Word and element location data:
----
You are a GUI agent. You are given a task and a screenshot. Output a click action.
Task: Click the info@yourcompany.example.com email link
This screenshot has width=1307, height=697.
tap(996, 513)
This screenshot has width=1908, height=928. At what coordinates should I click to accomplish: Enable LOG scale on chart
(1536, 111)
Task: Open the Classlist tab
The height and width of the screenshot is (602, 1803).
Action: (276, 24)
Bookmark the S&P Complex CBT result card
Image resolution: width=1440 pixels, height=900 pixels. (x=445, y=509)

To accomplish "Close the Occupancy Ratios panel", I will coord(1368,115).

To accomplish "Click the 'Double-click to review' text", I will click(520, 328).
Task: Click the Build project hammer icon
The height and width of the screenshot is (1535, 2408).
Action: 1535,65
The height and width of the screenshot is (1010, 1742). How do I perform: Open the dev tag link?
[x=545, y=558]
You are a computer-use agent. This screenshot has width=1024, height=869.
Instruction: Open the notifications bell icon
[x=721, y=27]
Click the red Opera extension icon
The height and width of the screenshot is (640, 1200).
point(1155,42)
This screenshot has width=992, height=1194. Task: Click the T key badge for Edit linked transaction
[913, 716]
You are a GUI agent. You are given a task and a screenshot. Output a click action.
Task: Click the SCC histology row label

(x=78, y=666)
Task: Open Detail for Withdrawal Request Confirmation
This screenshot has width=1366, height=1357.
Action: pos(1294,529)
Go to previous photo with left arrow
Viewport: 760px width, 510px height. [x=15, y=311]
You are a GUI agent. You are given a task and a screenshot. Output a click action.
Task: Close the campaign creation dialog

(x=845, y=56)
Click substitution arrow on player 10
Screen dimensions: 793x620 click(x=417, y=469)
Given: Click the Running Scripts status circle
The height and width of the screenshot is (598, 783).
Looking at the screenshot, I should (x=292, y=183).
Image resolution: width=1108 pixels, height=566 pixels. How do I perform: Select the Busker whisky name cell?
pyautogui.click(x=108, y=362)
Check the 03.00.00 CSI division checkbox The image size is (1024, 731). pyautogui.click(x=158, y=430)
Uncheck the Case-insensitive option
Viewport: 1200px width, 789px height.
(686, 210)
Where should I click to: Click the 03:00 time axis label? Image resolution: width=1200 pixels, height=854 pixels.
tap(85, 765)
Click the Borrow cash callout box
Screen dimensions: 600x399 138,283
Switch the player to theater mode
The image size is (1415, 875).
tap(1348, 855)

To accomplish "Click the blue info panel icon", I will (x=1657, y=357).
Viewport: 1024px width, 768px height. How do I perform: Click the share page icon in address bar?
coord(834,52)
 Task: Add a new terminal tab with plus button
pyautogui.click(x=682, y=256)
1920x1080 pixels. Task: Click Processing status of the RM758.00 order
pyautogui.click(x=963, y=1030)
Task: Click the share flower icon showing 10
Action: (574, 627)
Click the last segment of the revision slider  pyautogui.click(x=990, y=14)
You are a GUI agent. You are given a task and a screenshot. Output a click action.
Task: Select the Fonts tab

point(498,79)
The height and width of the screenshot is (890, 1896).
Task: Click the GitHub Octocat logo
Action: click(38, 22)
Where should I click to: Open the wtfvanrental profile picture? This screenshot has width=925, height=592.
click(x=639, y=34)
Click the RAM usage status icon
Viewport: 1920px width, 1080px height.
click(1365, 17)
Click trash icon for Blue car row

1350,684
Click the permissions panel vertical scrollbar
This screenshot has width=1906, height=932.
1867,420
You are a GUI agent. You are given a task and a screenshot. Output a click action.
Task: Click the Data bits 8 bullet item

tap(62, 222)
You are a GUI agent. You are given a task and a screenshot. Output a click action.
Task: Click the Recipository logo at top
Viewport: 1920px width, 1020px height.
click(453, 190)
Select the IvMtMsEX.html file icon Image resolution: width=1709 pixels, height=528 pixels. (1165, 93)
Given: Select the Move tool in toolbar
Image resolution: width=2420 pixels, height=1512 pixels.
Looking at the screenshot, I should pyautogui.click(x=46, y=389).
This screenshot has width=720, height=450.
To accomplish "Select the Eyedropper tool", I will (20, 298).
----
*Work instructions*.
Output the lines between the one containing "Switch the player to theater mode" and the one containing "coord(834,52)", inclusive, as a numbered list with blank lines omitted.

*Result of the exercise*.
1. Switch the player to theater mode
2. The image size is (1415, 875).
3. tap(1348, 855)
4. To accomplish "Click the blue info panel icon", I will (x=1657, y=357).
5. Viewport: 1024px width, 768px height. How do I perform: Click the share page icon in address bar?
6. coord(834,52)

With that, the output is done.